My male supervisor comes out one day while dad is at work to get an update on the case. I sit outside and talk to him, tell him how bad it is – there are neighbors watching. When dad is getting close, my supervisor leaves and I go back inside and go back to my normal schedule…but dad had gotten weird. Tense. Silent. Cold. I’m trying to act normal getting dressed, thinking I’m just going to wait for my supervisor to send cops and then the kids will be safe. Dad is watching me. I’m acting nonchalant but my hackles rise.

But then i notice that dad has arranged the 7 ratty dining chairs in a row in the hallway. He’s strapping on some homemade looking militia gear, walking in and out of the room I’m in. One of the older teenage girls comes in, I grab a card from my purse, beg her to call supervisor. She says she will, she sounds sincere and her hands are shaking but I know she won’t. I grab my cell phone out of my bag to give to her and hear him at the door. I silently hide it in my skirt.

Dad commands me into the hallway, hands me a lengthy letter on yellow legal paper all folded up. Commands me to sit down, look at the empty chairs and read. He starts calling the kids into the bedroom, they’re coming. They’re terrified. One of the boys has wet himself. They don’t look at me. He’s carrying a strap with nails driven through one end. He tells me to look at those chairs and think about what I’ve done – he’s right by my ear, his voice a cold, hate-filled whisper. I can feel his spit on my ear.

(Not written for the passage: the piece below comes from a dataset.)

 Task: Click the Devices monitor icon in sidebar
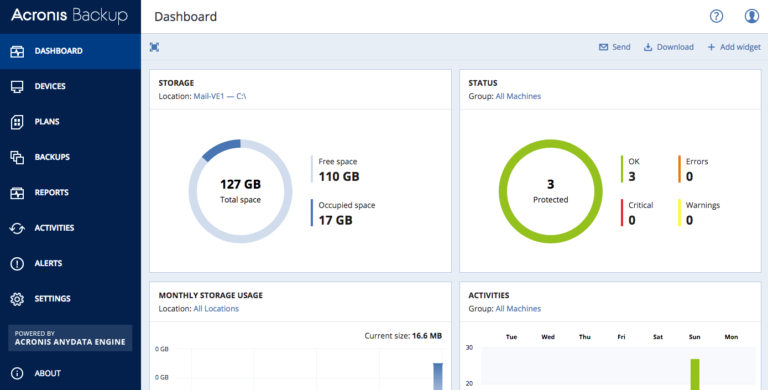click(x=17, y=87)
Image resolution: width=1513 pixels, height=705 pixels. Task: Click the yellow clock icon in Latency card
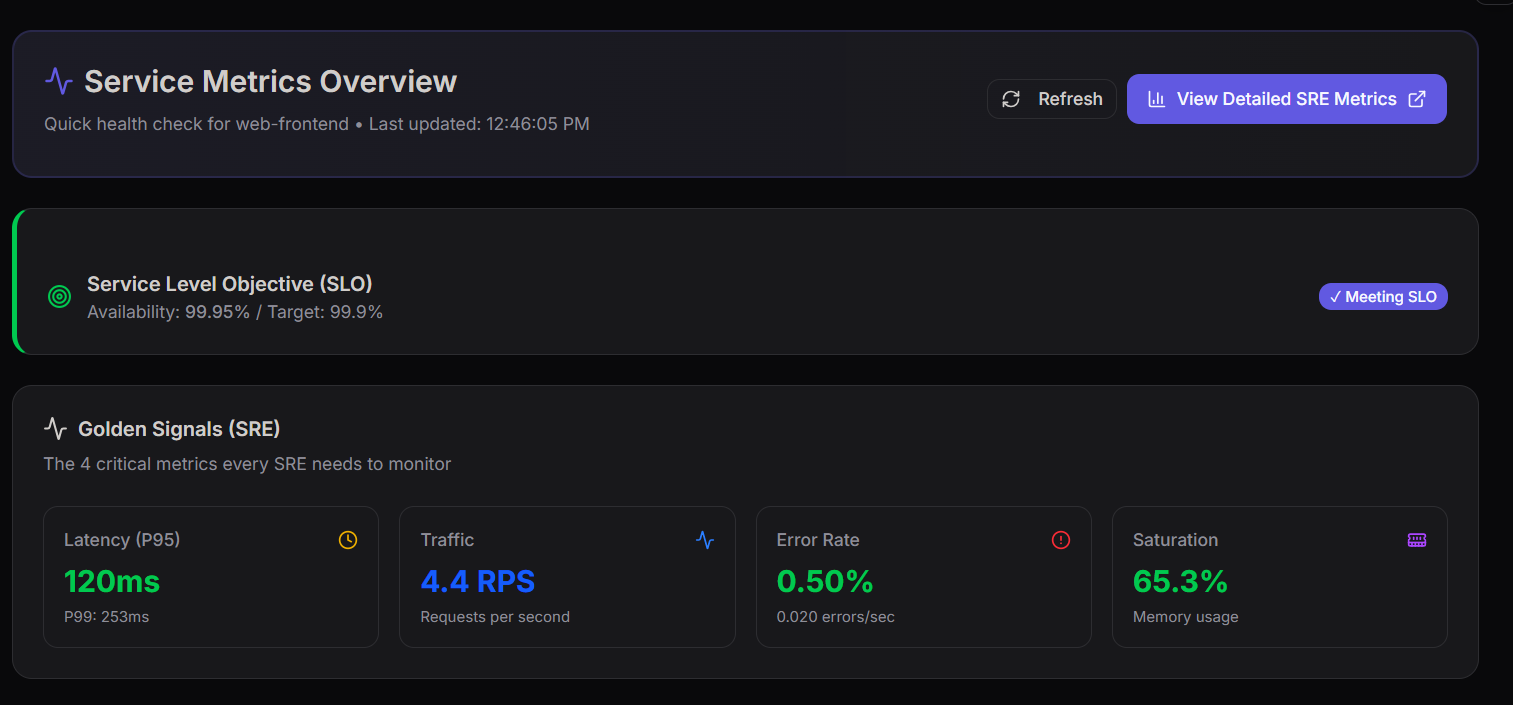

As kids go into the room (including my client who is silently sobbing and had just prior confessed to me that he hadn’t slept in two weeks, is bleeding rectally, and has no clothing that fits him) I glance at the letter – I can’t focus to read, I’m terrified, but words jump out at me. It seems to be written to me but it’s calling me “April Rain” which is most assuredly not my name. I see whore. I gave you a chance. My best intentions. Punished. I’m freaking out.

He starts beating a child in the room; the child makes no sound, but I can hear that belt ripping flesh. He’s going to hurt them…he’s going to kill me. I know he is. I remember my cell phone!! I whip it out, dial 911….there’s a long recording. They have me on hold, for fucks sake!! Desperate I’m hitting buttons trying to get through, but I can hear his foot steps coming. I fumble “end” and desperately hide the phone under my thigh on the chair.

He comes up to me, stands in front of me; there’s blood spatter on his sleeves, I don’t look up. He tightens some kind of leather strap on his arm, tells me in that cold, flat voice that this is my fault – I’m doing this to his kids. Asks if I’m ready, maybe my client (who dad thinks is just my favorite) is next. Says he wonders if I fucked him, too. My blood runs cold, I’m sick. I know right then when it comes to my turn, he’s for sure going to kill me. Before that moment, my fear was for the kids alone. He goes back into the room.

The 17 year old girl is heading toward the room. I call out quietly, show her my phone. I’m begging her to call my supervisor or just 911 – anyone. She stands, frozen, fearful, shaking her head. She’s not wanting to hurt me, but she doesn’t want to die for helping me. I see this. I dial 911 again and she starts to panic, whispering frantically about who am I calling, why, no you can’t please!! She’s crying. I tell her I’m leaving this house or I’m calling the cops. I’m very firm. Something flickers in her eyes – she goes into the room where my bags are.

Her dad asks what the fuck she thinks she’s doing, turns like he’s going to come for her. She hisses that she’s getting my purse. He looks angry and heads toward me – I hold up my phone showing an active call with 911, hoping he can’t hear the recording playing. Dad freezes. The girl silently gives me my keys and my purse – the rest I don’t care about – and with the phone tight in my hand, I turn and rush down the stairs, out to my car. The four year old is following me, yelling at me. “Don’t you call my daddy a racist!” I don’t turn to address her, I’m not staying to argue with her. I tell her that I never called him that, and I leave – she stands in the door, still screaming.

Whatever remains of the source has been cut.